#### Your assignment
Copy every line from the records below that holds the word "details".

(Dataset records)
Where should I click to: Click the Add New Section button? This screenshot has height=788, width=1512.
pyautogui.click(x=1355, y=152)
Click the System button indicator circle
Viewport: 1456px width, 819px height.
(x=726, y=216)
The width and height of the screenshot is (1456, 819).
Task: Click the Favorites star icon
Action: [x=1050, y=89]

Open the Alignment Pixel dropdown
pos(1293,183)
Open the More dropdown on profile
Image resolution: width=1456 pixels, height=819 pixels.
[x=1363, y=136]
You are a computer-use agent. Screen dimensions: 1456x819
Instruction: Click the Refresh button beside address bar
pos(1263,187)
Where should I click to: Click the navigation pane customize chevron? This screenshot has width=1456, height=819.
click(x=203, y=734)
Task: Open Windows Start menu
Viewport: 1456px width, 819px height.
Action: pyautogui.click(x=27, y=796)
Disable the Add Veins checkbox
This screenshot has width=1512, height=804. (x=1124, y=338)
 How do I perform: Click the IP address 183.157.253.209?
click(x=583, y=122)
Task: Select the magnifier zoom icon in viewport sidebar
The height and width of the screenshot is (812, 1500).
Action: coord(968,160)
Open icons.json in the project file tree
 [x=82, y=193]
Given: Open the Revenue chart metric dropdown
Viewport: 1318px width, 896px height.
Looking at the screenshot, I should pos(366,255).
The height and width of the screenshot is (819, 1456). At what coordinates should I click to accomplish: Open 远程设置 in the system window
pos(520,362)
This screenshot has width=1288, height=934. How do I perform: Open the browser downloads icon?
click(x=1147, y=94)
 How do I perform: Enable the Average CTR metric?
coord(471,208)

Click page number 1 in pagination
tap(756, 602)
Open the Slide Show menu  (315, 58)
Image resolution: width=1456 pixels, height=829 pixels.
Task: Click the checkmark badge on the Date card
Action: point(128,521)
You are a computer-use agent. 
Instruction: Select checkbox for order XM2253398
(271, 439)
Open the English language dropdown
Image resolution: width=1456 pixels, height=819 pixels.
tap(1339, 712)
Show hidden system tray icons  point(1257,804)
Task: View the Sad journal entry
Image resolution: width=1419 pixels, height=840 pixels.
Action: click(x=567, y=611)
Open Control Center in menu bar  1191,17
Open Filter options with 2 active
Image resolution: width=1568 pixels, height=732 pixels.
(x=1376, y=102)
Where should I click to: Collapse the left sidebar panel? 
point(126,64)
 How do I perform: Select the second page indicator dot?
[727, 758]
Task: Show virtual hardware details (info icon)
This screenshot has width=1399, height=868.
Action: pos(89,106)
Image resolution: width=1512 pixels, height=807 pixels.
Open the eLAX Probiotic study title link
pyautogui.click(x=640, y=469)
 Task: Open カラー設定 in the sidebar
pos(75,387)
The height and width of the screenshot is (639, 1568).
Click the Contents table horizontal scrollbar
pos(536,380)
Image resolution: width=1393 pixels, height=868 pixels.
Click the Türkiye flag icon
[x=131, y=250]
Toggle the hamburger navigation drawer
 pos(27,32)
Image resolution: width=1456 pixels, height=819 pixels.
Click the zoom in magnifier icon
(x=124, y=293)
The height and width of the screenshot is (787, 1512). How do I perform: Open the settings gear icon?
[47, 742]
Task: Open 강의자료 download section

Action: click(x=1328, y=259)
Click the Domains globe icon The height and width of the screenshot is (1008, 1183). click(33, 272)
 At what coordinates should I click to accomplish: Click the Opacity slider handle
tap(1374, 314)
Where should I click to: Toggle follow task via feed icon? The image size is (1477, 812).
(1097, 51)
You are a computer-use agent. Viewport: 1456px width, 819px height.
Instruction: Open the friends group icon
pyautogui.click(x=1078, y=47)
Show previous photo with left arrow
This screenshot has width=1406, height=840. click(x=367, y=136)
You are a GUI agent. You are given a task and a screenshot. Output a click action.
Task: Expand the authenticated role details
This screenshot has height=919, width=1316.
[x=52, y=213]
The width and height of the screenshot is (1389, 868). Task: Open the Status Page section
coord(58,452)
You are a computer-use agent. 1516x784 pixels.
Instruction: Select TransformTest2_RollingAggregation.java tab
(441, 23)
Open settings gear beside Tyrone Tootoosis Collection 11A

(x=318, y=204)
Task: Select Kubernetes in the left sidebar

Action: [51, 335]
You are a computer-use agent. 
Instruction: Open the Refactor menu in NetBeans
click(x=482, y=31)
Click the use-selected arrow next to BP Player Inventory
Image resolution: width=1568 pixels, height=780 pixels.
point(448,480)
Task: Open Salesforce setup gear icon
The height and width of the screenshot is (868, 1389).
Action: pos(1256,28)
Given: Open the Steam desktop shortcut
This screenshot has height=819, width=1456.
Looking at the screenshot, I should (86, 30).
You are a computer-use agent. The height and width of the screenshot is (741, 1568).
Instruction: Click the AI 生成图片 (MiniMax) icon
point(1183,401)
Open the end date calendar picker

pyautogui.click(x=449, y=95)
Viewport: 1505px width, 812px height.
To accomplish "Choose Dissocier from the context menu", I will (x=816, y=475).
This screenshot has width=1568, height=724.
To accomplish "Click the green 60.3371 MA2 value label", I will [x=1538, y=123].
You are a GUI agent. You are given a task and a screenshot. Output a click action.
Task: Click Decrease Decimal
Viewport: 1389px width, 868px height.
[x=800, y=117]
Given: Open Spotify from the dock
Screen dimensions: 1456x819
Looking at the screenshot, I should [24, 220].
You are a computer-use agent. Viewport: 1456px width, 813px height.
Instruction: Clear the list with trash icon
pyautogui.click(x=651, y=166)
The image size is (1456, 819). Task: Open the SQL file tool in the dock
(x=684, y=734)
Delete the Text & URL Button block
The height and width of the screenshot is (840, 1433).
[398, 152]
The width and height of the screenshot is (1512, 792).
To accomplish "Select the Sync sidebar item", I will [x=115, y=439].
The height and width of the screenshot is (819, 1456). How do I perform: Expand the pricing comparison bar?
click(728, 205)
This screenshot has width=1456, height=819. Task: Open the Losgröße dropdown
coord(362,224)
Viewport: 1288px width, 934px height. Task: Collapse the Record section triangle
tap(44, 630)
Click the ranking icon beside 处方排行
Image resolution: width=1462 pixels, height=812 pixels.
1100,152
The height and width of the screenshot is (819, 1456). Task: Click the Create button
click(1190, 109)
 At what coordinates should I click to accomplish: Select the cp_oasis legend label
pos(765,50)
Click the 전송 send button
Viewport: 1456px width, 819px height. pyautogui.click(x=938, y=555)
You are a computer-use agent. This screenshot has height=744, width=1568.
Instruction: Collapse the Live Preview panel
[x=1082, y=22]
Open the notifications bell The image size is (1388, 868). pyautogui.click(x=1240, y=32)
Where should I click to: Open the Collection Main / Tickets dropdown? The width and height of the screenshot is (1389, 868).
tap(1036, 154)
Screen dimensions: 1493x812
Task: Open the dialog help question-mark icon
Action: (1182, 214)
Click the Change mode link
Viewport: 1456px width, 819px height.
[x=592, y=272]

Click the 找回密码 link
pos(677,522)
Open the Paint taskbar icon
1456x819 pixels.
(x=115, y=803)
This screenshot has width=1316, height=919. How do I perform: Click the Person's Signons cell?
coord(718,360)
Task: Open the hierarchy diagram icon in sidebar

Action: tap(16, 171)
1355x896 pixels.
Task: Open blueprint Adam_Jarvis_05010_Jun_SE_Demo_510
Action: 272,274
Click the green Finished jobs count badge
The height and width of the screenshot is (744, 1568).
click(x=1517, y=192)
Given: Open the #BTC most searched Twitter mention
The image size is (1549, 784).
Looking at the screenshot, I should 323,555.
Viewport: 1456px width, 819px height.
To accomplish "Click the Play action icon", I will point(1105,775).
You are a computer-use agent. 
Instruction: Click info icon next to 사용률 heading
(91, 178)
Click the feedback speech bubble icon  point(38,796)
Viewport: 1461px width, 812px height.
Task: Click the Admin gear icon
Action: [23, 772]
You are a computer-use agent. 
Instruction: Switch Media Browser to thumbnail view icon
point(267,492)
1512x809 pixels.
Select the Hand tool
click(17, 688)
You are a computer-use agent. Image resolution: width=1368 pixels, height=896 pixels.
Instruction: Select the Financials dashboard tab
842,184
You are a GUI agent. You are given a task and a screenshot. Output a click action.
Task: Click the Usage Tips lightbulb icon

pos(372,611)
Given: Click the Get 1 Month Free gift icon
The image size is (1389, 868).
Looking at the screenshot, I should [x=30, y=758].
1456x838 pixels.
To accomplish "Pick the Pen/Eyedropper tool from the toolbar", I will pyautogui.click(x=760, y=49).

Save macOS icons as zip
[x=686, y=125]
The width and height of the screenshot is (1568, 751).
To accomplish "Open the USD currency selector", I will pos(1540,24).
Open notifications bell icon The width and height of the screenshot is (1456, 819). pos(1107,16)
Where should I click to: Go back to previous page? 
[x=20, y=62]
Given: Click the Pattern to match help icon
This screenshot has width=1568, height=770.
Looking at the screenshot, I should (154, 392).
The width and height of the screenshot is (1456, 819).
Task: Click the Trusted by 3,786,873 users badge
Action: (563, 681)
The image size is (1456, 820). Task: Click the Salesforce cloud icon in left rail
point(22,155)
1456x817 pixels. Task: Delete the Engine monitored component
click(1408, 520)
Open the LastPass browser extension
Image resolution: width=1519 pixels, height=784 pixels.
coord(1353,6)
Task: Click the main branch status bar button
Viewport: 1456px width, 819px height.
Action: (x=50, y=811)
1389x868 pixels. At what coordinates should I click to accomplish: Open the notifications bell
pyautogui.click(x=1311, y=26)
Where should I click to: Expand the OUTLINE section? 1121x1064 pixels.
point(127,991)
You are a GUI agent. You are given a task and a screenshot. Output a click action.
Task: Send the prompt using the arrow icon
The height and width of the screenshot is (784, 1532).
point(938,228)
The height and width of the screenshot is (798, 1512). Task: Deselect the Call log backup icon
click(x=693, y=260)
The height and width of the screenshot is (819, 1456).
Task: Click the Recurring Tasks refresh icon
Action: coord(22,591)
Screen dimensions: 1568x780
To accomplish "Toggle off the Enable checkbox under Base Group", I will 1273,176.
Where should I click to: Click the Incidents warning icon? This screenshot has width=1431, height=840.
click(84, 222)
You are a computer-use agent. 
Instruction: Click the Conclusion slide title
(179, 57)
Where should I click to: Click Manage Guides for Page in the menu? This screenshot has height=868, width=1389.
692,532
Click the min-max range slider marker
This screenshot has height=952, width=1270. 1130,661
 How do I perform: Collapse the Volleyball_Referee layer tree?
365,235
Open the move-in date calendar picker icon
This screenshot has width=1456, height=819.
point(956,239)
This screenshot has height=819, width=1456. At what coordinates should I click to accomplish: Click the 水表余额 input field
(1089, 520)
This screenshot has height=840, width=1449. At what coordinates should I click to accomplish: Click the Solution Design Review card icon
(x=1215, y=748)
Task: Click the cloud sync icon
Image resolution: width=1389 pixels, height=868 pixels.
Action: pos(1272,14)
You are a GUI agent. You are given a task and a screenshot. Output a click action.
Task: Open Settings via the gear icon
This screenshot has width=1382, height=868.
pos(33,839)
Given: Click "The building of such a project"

#### Completed exercise
Task: Show virtual hardware details (info icon)
Task: Expand the authenticated role details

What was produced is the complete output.